1983年に700形(2代)に次いで登場した路面電車[6]1997年(平成9年)までに14両が製造された[6]。製造当初の車体は、同時期に製造された700形(2代)と殆ど同じだったが、集電装置をZパンタに変更[7]三菱電機[8]回生制動電機子チョッパ制御に変更[7]、駆動系を平行カルダン駆動に変更し[7]、台車の軸バネにシェプロンゴムを採用[7]した。最初の2両のみ700形と同時期の製造となったが、以降の12両は700形の製造終了後に増備を開始しているため、後述するように各所が異なっている。

製造期間が長期にわたったため、時代時代の連接車のデザインを取り入れ変化しているが、駆動系の機器などに大きな変更はされていない[6]。

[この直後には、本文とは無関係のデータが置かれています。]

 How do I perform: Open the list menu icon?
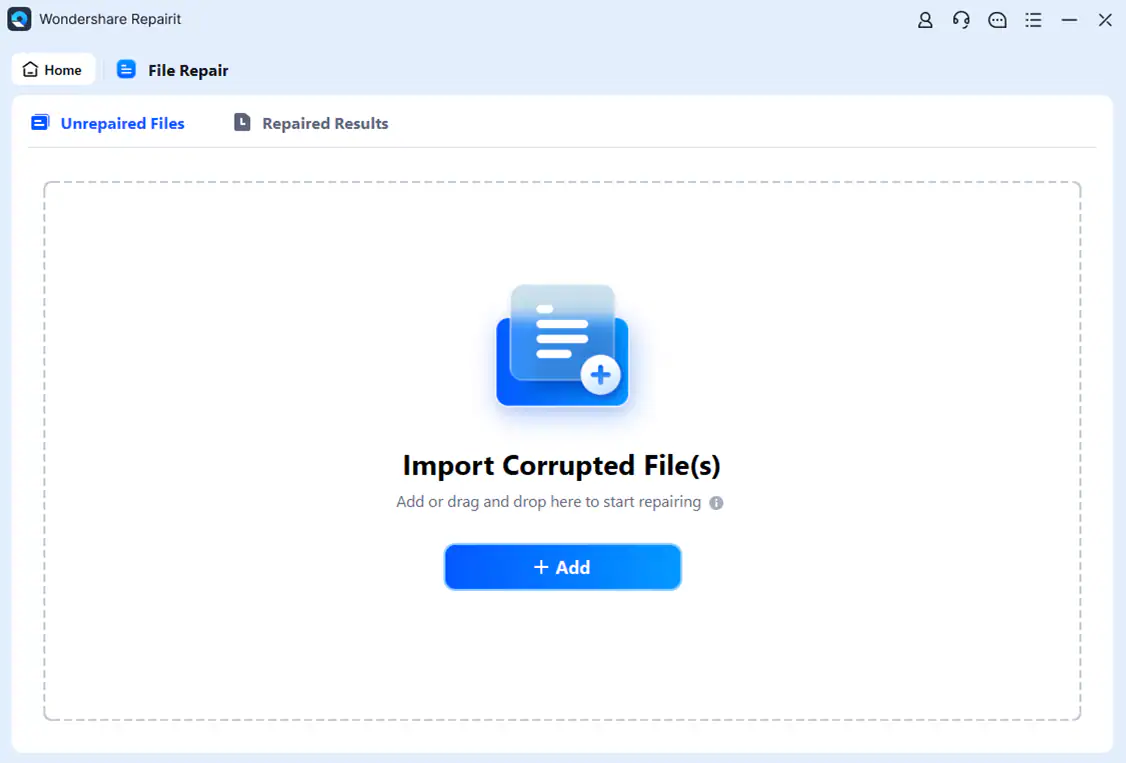point(1033,19)
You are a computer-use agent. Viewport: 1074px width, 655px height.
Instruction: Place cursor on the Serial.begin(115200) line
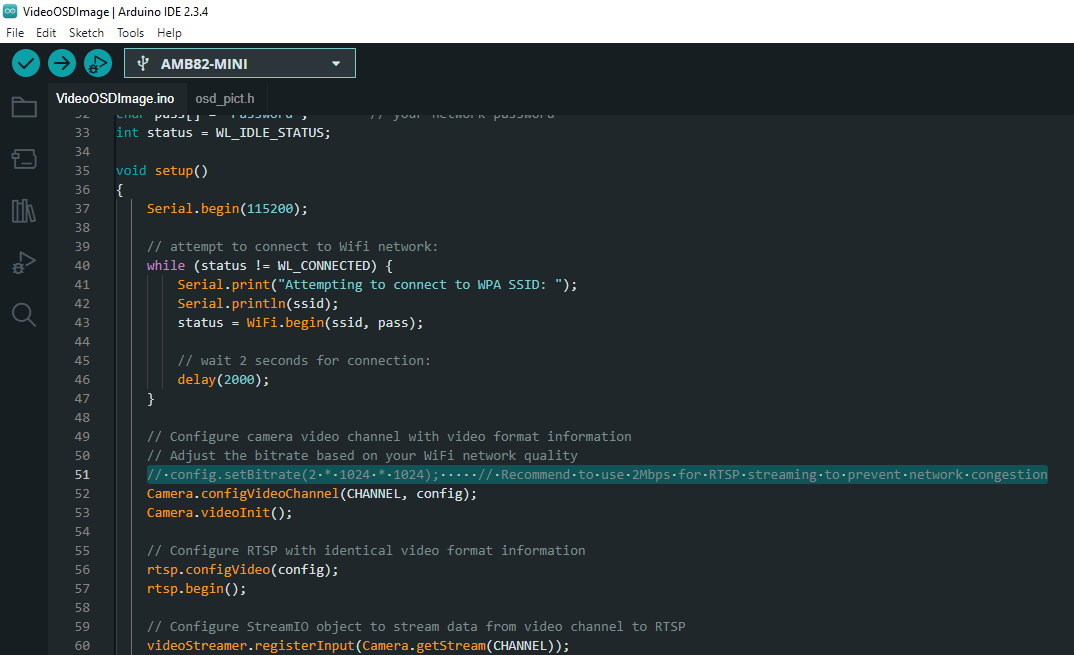(227, 209)
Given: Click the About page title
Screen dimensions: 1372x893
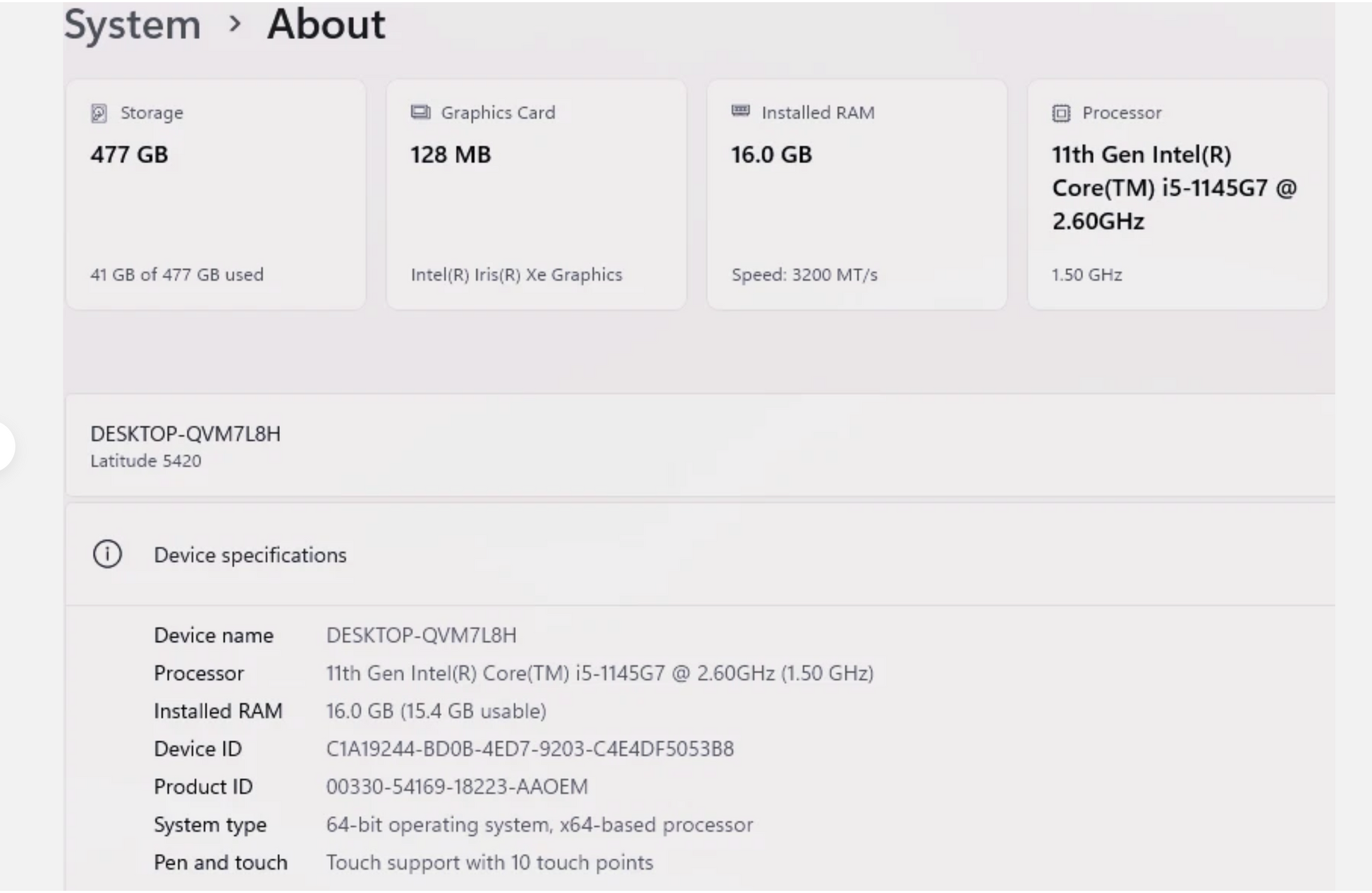Looking at the screenshot, I should (326, 24).
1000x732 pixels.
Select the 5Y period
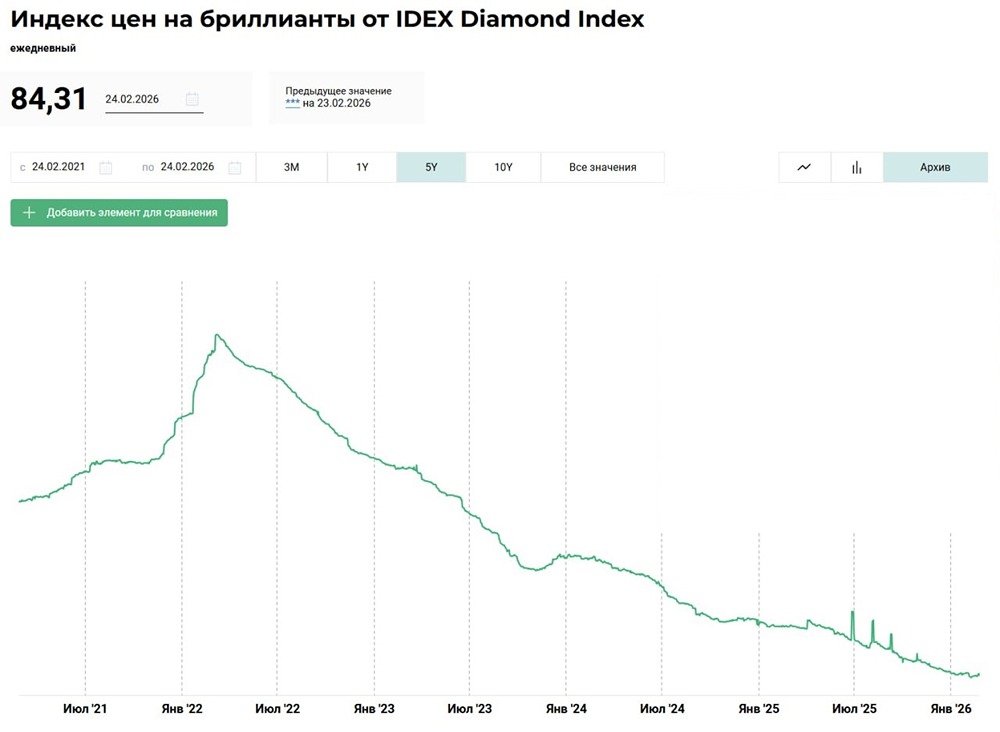point(431,167)
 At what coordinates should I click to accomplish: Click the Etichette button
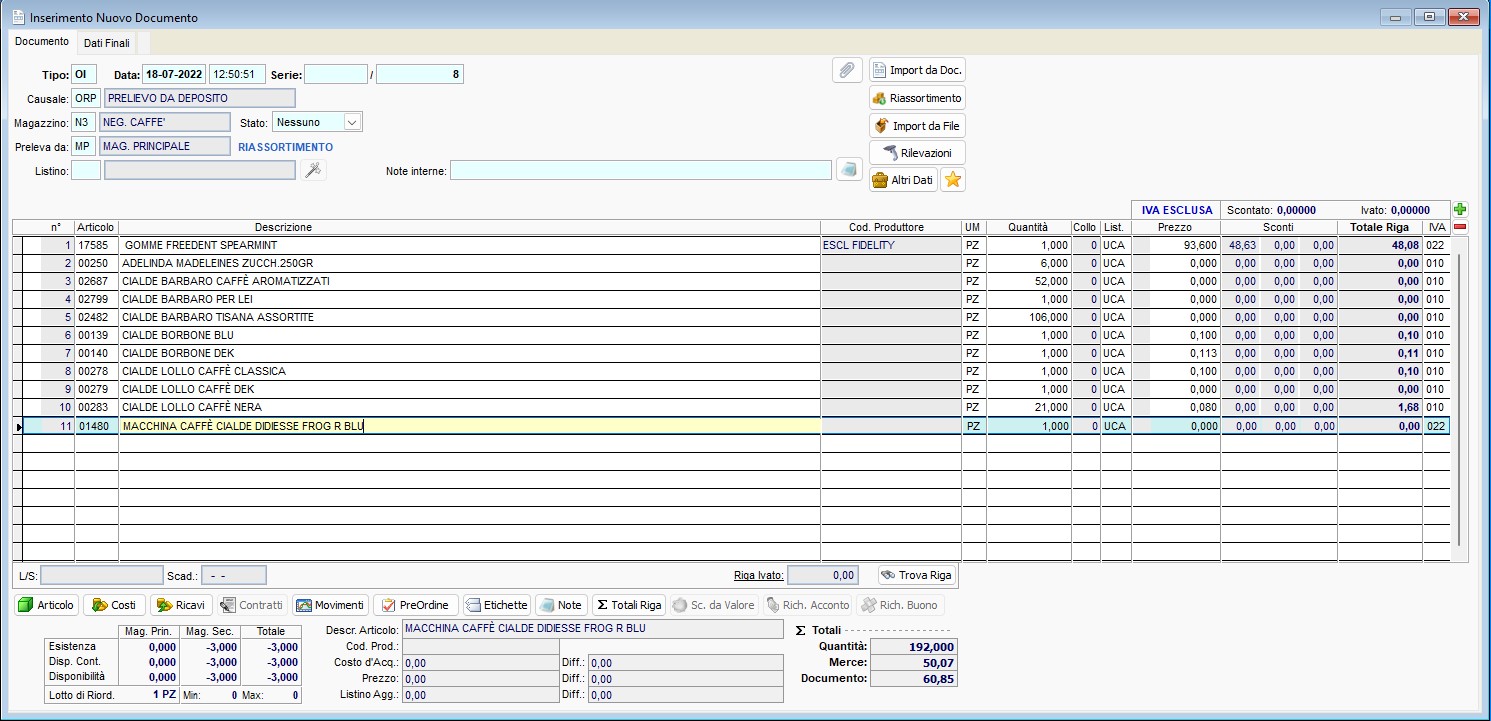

2025年現在、700形とともに市内線の主力車両として市内線全線で使用されている。(運用の都合で2009年に白島線での運用実績はある。後に900形1900形に変わった)。

広島電鉄は新造車に軌道線・鉄道線ともども連接車を積極的に導入しており、単車体のボギー車の新形式は2022年現在、本形式が最後である。

2018年より機器更新が開始されており、施行車はVVVFインバーター制御方式に改められている。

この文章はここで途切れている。